Competition in China’s aquafeed sector continues to heat up, with a leading animal feed firm entering the sector just as two leading players engage in a price war to grab market share.
Zonghai Aquatic Science and Technology Group recently opened a new CNY 60 million (USD 9 million, EUR 7.9 million) aquafeed processing plant in the Zhangzhou district of Fuzhou, in the heart of south China’s aquaculture sector. With a capacity of 200,000 metric tons per year, the company aims to double production at the plant within the next five years to compete with leading Chinese aquafeed players like Guangdong Haid and Tongwei Group.
The majority shareholder in the new venture, Te Qu Livestock Science and Technology Co., claims to be the leading producer of pig feed in southwest China and has partnered with local firm Meishan Zonghai Management Consultancy Co. on the plant.

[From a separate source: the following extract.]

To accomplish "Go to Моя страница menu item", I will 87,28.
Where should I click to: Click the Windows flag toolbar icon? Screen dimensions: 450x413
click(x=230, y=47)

Its opening is the latest sign that China’s aquaculture feed sector is attracting investment from leading pig feed firms keen to tap into perceived future growth potential. It also comes as Haid and Tongwei are engaged in a price war, with the former offering vannemei shrimp feed for CNY 300 (USD 44.73, EUR 39.53) per ton this week in southern China, down from a 12-month high of CNY 480 (USD 71.56, EUR 63.25).
“We want to produce feed but we will also sell fry and antibiotics,” Zonghai Head of Product Bai Shi Jun said. He pointed to growth potential in China’s aquafeed sector, and to an absence of the same major players who’ve risen to dominance in the pork sector.
While there are opportunities in the sector, he warned there are also many companies interested in diving in.
“Competition will intensify,” he said.